Ce n’est que dans des circonstances particulières que la division d’opposition peut examiner les preuves de la coexistence d’autres marques sur le marché (et éventuellement dans les registres) au niveau national ou de l’Union, comme indice de la «dilution» du caractère distinctif de la marque de l’opposante, qui viendrait ainsi à l’encontre d’une supposition de risque de confusion.
Ces preuves doivent être appréciées au cas par cas; une telle valeur indicative doit être traitée avec prudence étant donné que des signes similaires peuvent coexister pour différentes raisons, par exemple, des situations de droit ou de fait différentes dans le passé, ou des accords antérieurs en matière de droits entre les parties concernées.
Dès lors, en l’absence d’arguments convaincants et de preuves, cet argument de la demanderesse doit être rejeté comme non fondé.
La demanderesse renvoie également à une décision antérieure du Tribunal à l’appui de ses arguments, à savoir 25/01/2017, 187/16, LITU/Pitu, EU:T:2017:30. L’affaire antérieure invoquée par la demanderesse n’est pas pertinente aux fins de la présente procédure, étant donné que les signes analysés étaient des signes courts et que la différence se trouvait au début des marques, où les consommateurs accordent davantage d’attention.
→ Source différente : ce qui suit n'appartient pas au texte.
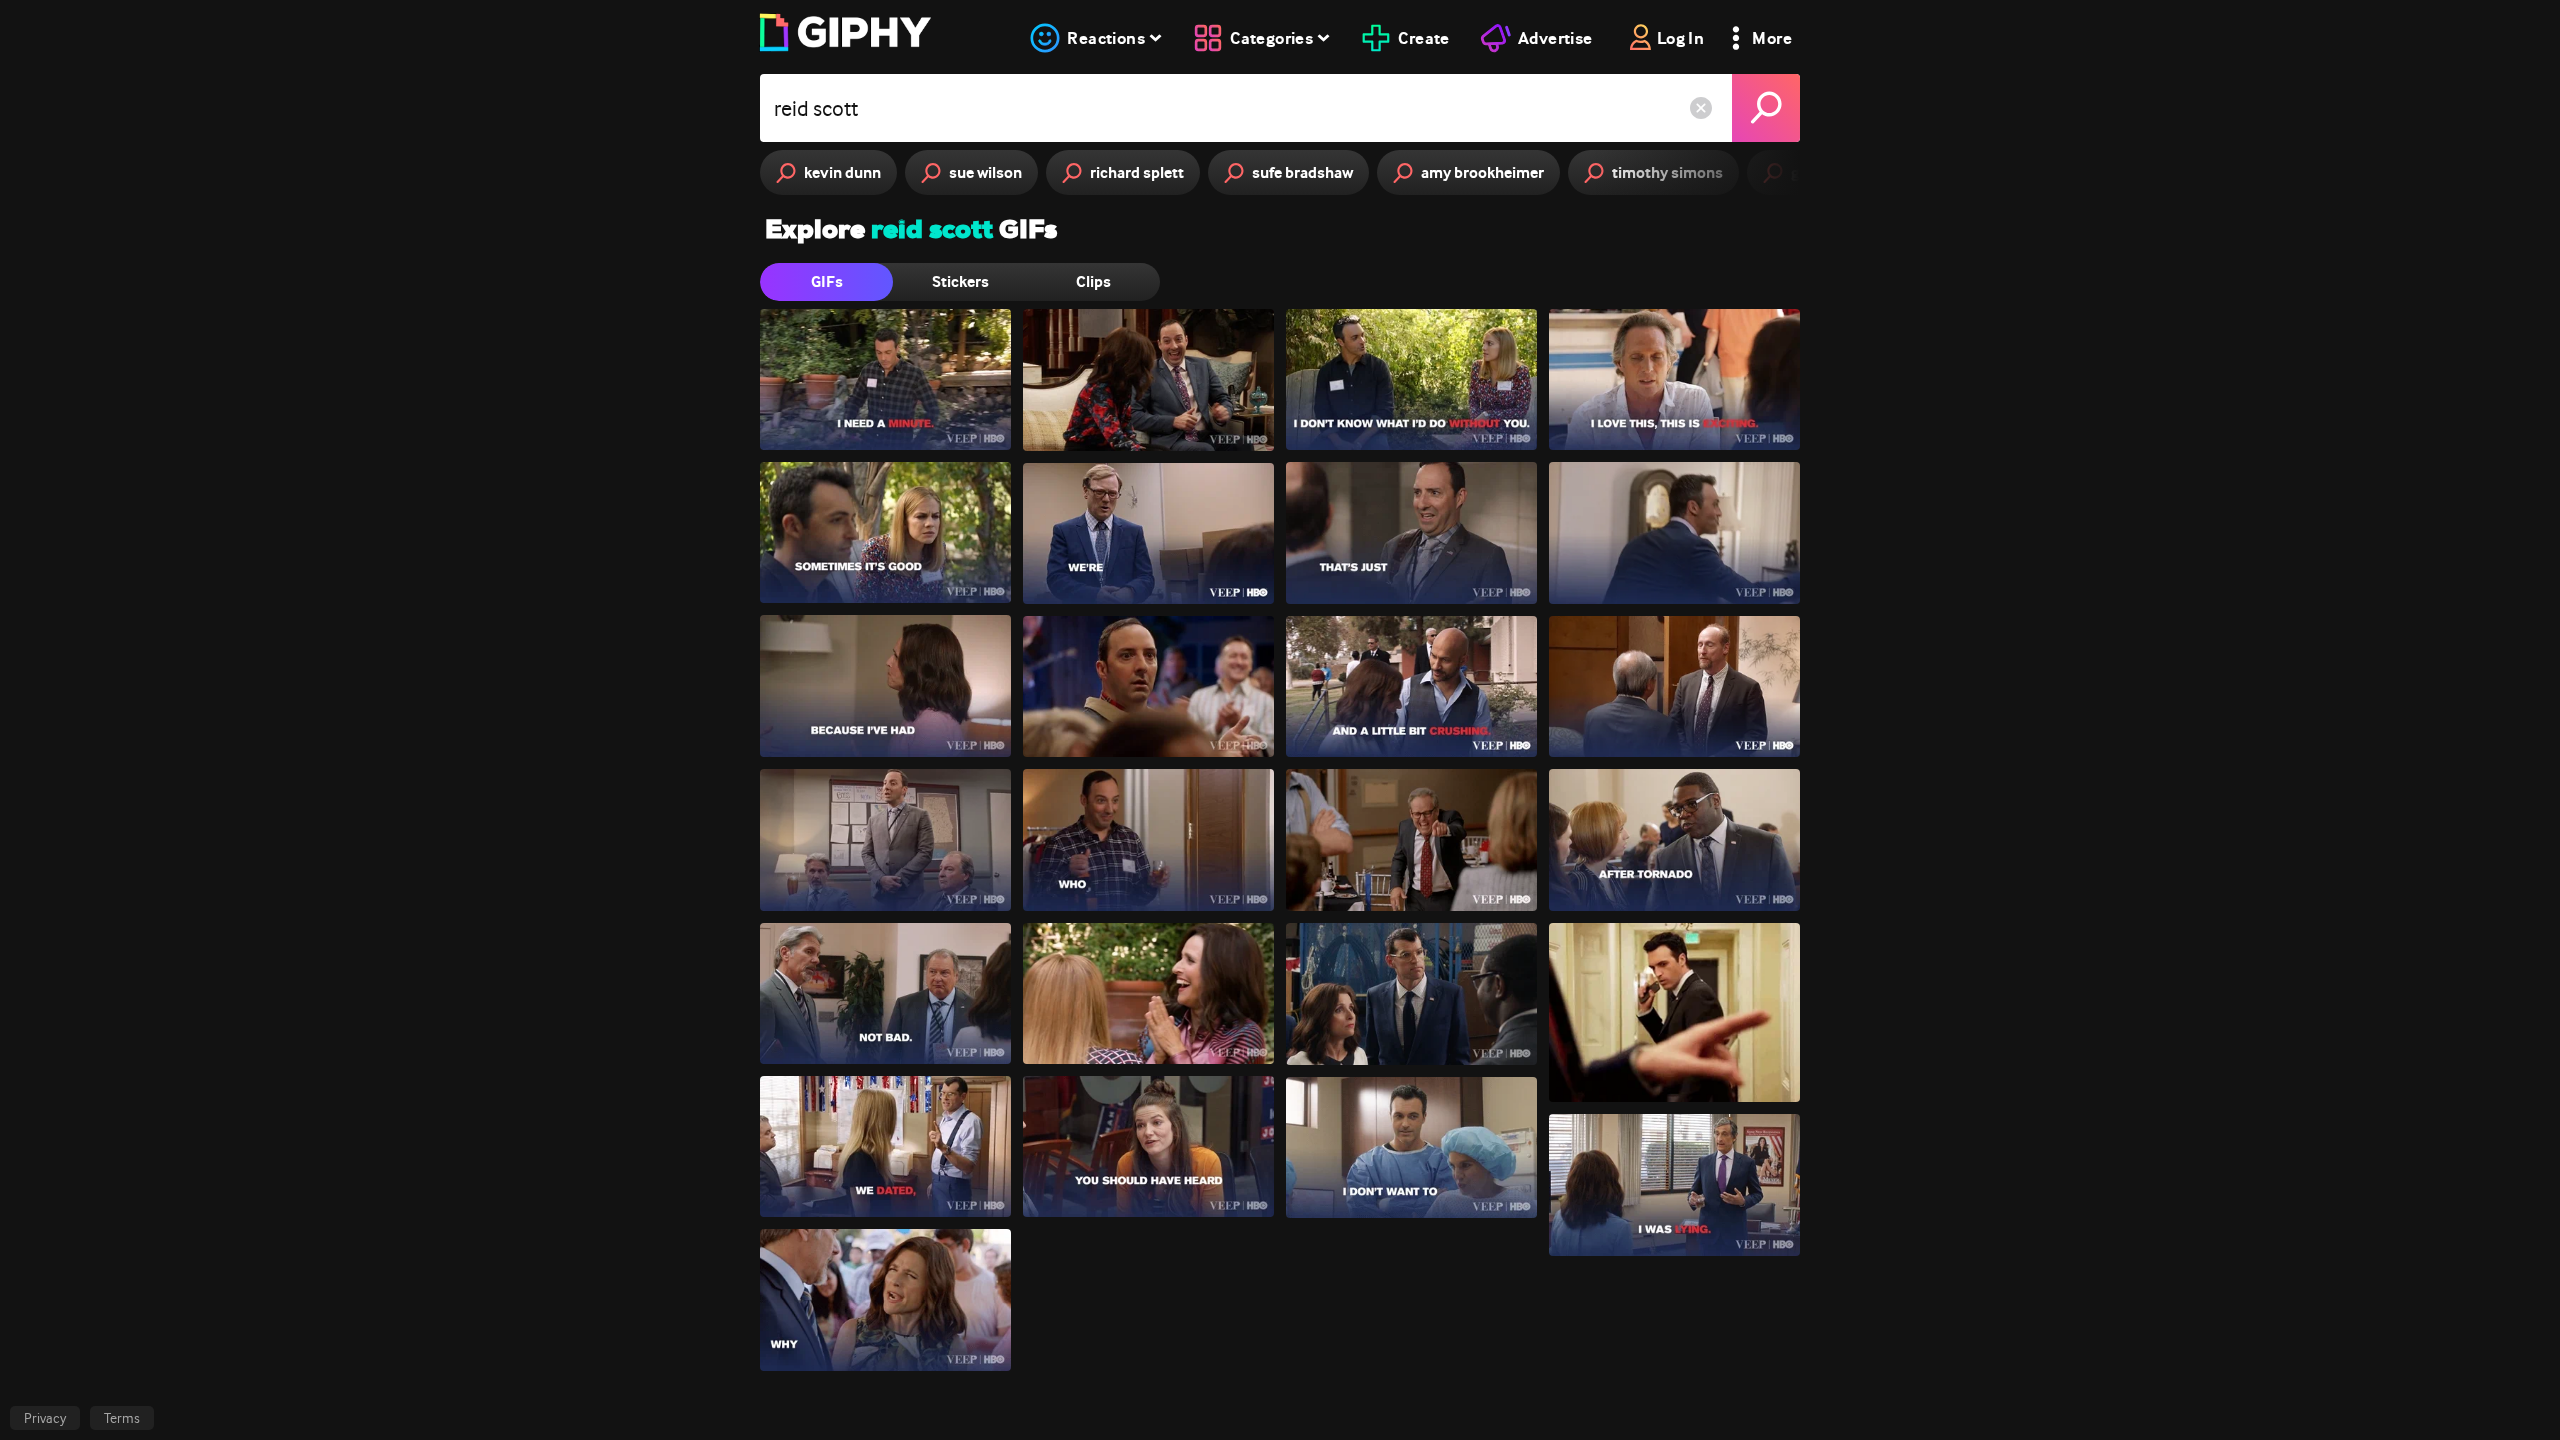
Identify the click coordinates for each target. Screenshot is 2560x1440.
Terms (122, 1418)
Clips (1093, 281)
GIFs (827, 281)
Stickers (960, 281)
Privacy (45, 1418)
Compte tenu de toutes les considérations qui précèdent, il existe un risque de confusion dans l’esprit du public.
Décision sur l’opposition no B 3 147 764 page: 5de 5
Par conséquent, l’opposition est fondée sur la base de l’enregistrement international désignant l’Union européenne no 334 263 de l’opposante. Il s’ensuit que la marque contestée doit être rejetée pour l’ensemble des produits contestés.
FRAIS
Conformément à l’article 109, paragraphe 1, du RMUE, la demanderesse étant la partie perdante, elle doit supporter la taxe d’opposition, ainsi que les frais exposés par l’opposante aux fins de la présente procédure.
Conformément à l’article 109, paragraphe 1 et (7) du RMUE et à l’article 18, paragraphe 1, point c) i), du REMUE, les frais à payer à l’opposante sont la taxe d’opposition et les frais de représentation, qui sont fixés sur la base du taux maximal qui y est fixé.
De la division d’opposition
Gracia Francesca DRAGOSTIN Katarzyna ZYGMUNT TORDESILLAS MARTÍNEZ
Conformément à l’article 67 du RMUE, toute partie peut recourir contre cette décision pour autant que cette dernière n’ait pas fait droit à ses prétentions. Conformément à l’article 68 du RMUE, le recours doit être formé par écrit auprès de l’Office dans un délai de deux mois à compter du jour de la notification de la présente décision. L’acte de recours est déposé dans la langue de procédure de la décision attaquée. En outre, un mémoire exposant les motifs du recours doit être déposé par écrit dans un délai de quatre mois à compter de cette date. Le recours n’est considéré comme formé qu’après paiement de la taxe de recours d’un montant de 720 EUR.